> **Saved data entries**:
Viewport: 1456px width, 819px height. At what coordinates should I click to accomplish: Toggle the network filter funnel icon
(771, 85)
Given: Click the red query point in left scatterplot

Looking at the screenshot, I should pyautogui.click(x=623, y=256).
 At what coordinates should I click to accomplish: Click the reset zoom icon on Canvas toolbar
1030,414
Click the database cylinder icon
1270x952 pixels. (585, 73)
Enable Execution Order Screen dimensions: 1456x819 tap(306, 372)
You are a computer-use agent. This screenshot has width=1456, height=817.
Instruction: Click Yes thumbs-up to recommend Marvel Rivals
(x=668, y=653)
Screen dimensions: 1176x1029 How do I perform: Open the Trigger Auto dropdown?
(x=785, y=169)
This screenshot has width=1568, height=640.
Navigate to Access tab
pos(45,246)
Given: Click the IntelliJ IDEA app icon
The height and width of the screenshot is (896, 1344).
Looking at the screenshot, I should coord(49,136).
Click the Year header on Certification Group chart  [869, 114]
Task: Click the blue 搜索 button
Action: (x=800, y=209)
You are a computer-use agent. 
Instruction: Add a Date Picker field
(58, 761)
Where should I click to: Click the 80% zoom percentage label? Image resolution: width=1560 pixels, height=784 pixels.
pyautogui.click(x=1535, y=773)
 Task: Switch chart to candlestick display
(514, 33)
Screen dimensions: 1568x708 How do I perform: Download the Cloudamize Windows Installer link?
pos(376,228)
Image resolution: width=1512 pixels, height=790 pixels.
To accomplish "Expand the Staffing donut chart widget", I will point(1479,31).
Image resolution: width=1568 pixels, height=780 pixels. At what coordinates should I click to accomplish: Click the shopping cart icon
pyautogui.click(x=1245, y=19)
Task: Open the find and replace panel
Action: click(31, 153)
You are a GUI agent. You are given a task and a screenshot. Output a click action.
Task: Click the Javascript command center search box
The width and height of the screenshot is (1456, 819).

> **TASK PROMPT**: Return every record above exactly as it appears.

> **SOLUTION TO THE PROBLEM**:
Viewport: 1456px width, 819px height. At what coordinates should I click to accomplish: Toggle the network filter funnel icon
(771, 85)
Given: Click the red query point in left scatterplot

Looking at the screenshot, I should pyautogui.click(x=623, y=256).
 At what coordinates should I click to accomplish: Click the reset zoom icon on Canvas toolbar
1030,414
Click the database cylinder icon
1270x952 pixels. (585, 73)
Enable Execution Order Screen dimensions: 1456x819 tap(306, 372)
You are a computer-use agent. This screenshot has width=1456, height=817.
Instruction: Click Yes thumbs-up to recommend Marvel Rivals
(x=668, y=653)
Screen dimensions: 1176x1029 How do I perform: Open the Trigger Auto dropdown?
(x=785, y=169)
This screenshot has width=1568, height=640.
Navigate to Access tab
pos(45,246)
Given: Click the IntelliJ IDEA app icon
The height and width of the screenshot is (896, 1344).
Looking at the screenshot, I should coord(49,136).
Click the Year header on Certification Group chart  [869, 114]
Task: Click the blue 搜索 button
Action: (x=800, y=209)
You are a computer-use agent. 
Instruction: Add a Date Picker field
(58, 761)
Where should I click to: Click the 80% zoom percentage label? Image resolution: width=1560 pixels, height=784 pixels.
pyautogui.click(x=1535, y=773)
 Task: Switch chart to candlestick display
(514, 33)
Screen dimensions: 1568x708 How do I perform: Download the Cloudamize Windows Installer link?
pos(376,228)
Image resolution: width=1512 pixels, height=790 pixels.
To accomplish "Expand the Staffing donut chart widget", I will point(1479,31).
Image resolution: width=1568 pixels, height=780 pixels. At what coordinates should I click to accomplish: Click the shopping cart icon
pyautogui.click(x=1245, y=19)
Task: Open the find and replace panel
Action: click(31, 153)
You are a GUI agent. You are given a task and a screenshot. Output a click action.
Task: Click the Javascript command center search box
The width and height of the screenshot is (1456, 819).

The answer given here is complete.